From a book entitles "The Federal Reserve System - Its Purposes and Functions," published by the Federal Reserve Board in 1939: "Federal Reserve Bank Credit resembles bank credit in general, but under the law it has a limited and special use -- as a source of member bank reserve funds. It is itself a form of money authorized for special purposes, convertible into other forms of money, convertible therefrom, and readily controllable as to amount. Federal Reserve Bank credit, therefore, as already stated, does not consist of funds that the Reserve authorities "get" somewhere in order to lend, but constitutes funds that they are empowered to CREATE."(emphasis added)
In his notes entitled "A Primer on Money," Congressman Patman tells that upon hearing that Federal Reserve Banks hold a large amount of cash, he went to two of its regional banks. He asked to see their bonds. He was led into vaults and shown great piles of government bonds upon which the people are taxed for interest Mr. Patman then asked to see their cash. The bank officials seemed confused. When Mr. Patman repeated the request, they showed him some ledgers and bank checks.
Mr. Patman warns us to remember that: "The cash, in truth, does not exist and never has existed. What we call `cash reserves' are simply bookkeeping credits entered upon the ledgers of the Federal Reserve Banks.

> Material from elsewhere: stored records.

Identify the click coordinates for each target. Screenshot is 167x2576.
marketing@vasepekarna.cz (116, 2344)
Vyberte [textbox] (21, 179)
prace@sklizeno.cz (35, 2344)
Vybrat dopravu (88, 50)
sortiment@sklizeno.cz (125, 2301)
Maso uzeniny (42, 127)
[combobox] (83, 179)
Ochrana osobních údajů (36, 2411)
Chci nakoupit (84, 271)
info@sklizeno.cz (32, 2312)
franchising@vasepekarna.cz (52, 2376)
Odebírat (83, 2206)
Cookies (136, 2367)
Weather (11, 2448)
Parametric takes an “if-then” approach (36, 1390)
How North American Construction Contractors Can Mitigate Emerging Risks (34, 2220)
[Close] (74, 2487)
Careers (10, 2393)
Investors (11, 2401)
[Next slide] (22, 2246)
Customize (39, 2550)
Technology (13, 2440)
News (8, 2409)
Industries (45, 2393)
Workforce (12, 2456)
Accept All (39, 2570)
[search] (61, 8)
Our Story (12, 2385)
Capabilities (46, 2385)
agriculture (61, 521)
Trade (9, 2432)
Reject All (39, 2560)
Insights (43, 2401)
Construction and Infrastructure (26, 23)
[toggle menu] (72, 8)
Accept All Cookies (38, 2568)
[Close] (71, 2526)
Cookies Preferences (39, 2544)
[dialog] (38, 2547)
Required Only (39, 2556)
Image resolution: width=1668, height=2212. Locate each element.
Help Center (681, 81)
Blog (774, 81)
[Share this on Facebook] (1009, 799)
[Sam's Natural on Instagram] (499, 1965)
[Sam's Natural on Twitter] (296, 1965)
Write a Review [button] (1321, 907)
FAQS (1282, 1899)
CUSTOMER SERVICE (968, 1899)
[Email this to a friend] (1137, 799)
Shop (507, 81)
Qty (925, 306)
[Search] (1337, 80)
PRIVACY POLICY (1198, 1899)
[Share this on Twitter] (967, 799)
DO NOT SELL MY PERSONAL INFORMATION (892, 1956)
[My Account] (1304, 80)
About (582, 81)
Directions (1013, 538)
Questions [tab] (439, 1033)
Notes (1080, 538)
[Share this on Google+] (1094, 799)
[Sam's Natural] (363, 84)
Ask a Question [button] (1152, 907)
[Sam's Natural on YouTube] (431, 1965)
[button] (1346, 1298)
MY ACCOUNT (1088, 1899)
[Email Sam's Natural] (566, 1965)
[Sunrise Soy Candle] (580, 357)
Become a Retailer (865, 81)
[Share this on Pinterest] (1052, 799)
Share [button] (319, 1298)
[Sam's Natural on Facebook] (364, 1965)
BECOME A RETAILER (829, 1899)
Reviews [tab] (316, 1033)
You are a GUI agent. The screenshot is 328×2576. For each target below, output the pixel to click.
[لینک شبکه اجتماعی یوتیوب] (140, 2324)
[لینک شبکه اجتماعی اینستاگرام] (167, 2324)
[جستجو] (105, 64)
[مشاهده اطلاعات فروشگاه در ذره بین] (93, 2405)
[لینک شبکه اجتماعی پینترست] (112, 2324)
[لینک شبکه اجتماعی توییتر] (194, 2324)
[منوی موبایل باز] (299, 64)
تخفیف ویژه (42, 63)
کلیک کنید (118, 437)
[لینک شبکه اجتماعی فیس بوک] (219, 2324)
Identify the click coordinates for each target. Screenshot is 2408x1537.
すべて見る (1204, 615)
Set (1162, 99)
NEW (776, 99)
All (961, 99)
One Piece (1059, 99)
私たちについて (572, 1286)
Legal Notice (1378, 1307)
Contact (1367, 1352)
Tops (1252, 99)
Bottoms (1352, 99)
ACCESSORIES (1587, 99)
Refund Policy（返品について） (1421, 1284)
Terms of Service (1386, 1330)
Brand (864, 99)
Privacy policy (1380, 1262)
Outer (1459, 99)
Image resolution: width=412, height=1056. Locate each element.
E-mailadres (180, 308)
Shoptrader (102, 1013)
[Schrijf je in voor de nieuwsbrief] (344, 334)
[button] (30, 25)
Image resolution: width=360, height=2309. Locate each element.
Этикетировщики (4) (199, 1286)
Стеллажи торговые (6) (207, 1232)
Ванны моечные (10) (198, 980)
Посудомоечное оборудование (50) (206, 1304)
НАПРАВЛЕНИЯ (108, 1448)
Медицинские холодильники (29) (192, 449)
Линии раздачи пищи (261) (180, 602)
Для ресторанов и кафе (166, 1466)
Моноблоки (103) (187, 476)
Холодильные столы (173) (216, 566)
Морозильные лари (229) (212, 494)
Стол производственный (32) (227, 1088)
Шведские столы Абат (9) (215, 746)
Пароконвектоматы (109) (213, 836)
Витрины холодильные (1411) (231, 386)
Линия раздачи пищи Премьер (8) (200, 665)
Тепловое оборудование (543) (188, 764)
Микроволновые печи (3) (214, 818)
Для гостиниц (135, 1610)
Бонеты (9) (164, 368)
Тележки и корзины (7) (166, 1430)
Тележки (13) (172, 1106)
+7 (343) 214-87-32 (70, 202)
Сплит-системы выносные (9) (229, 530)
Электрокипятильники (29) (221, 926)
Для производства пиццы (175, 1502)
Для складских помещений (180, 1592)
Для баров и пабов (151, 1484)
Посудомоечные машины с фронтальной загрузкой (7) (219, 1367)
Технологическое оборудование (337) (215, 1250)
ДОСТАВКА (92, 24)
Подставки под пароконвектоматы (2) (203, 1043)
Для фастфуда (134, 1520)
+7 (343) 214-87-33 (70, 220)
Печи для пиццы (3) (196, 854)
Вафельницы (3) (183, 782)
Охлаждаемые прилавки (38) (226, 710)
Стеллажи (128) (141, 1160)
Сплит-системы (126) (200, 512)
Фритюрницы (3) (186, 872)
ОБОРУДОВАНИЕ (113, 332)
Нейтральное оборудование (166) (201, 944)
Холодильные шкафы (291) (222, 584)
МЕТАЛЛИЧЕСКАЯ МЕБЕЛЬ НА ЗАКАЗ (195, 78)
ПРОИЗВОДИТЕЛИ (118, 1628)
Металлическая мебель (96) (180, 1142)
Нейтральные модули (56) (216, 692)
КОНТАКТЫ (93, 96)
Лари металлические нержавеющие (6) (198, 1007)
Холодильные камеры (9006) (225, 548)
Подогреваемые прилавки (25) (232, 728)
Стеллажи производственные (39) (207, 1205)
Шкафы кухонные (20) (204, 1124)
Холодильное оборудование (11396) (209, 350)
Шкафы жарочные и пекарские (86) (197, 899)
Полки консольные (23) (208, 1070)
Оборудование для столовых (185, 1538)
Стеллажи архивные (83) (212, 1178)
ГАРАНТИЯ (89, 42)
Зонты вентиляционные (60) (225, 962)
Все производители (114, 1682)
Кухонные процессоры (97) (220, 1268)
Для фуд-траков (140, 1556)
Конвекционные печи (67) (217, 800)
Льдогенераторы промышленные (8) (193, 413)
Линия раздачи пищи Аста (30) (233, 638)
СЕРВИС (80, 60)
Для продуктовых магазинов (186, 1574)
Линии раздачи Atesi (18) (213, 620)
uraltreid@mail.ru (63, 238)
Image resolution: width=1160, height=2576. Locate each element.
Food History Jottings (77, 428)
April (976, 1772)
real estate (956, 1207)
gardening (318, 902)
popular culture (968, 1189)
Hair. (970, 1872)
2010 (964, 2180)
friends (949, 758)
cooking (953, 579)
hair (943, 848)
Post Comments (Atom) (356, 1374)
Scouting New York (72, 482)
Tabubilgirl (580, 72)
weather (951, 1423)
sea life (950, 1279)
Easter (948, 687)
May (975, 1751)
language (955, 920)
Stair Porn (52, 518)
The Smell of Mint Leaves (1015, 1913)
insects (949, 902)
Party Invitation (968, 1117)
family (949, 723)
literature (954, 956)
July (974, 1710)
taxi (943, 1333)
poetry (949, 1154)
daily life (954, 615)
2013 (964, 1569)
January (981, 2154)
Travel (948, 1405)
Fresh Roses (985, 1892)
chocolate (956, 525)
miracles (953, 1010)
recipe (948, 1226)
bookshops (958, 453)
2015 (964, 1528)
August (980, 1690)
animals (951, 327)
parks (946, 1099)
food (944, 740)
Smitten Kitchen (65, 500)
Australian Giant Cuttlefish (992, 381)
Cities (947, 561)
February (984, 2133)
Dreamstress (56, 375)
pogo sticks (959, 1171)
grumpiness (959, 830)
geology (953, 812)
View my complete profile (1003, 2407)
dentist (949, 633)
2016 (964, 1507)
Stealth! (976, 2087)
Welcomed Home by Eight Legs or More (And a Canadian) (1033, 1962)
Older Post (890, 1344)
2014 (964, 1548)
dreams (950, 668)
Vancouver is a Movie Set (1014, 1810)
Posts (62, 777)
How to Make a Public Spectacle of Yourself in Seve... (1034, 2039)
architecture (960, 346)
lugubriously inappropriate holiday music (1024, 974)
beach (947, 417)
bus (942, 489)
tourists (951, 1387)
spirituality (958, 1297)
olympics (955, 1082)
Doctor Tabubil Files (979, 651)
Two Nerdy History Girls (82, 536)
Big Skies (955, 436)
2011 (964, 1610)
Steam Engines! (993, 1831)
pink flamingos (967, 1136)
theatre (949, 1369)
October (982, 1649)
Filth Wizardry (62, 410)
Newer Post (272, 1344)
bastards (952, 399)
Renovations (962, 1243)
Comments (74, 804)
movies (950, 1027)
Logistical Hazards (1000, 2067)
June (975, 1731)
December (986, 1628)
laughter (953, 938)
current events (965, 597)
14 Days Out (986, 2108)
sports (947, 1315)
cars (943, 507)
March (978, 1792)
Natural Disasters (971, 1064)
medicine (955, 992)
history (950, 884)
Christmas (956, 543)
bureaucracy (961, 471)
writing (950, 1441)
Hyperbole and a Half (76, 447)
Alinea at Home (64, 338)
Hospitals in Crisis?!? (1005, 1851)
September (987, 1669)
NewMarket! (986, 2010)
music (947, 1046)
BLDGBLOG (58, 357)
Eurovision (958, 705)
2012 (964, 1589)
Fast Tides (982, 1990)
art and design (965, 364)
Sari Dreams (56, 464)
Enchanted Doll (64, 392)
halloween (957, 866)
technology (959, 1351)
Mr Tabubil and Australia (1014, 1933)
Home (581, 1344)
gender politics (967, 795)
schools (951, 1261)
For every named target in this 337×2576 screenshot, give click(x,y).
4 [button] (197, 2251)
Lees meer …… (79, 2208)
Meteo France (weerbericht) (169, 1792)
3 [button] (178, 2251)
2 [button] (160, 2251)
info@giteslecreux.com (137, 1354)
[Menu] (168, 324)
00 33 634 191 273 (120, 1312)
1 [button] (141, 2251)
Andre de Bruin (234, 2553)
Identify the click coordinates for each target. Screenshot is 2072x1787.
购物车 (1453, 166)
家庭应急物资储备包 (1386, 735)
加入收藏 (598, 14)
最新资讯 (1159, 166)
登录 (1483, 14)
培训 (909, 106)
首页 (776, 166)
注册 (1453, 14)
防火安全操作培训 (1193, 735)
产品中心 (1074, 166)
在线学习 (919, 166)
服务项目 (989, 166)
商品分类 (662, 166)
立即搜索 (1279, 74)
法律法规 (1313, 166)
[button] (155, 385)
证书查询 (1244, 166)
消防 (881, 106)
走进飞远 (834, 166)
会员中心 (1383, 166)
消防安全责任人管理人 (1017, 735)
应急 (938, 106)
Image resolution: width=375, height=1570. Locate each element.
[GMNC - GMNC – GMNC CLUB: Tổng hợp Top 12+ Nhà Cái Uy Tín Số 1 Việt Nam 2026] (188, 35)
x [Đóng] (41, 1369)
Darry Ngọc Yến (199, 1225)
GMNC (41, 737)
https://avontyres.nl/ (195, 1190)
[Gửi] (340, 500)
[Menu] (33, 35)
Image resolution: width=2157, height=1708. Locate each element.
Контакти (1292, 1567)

These credits are created by the Federal Reserve Banks and then passed along through the banking system."
So, by the testimony of the Federal Reserve itself, we see: 1. It creates money out of thin air -- at no cost or risk to the Federal Reserve System -- from its right to issue credit, granted in the Federal Reserve Act. 2. It gains from the inflation it creates. 3. Money is not redeemable in its liabilities. 4.Demand deposits are liabilities of banks. 5. Federal Reserve Notes are liabilities of Federal Reserve. 6. Its gains, as issuers of credit money, are the difference between the cost of creating that credit (essentially nothing) and the initial purchasing power when the new money is put into circulation.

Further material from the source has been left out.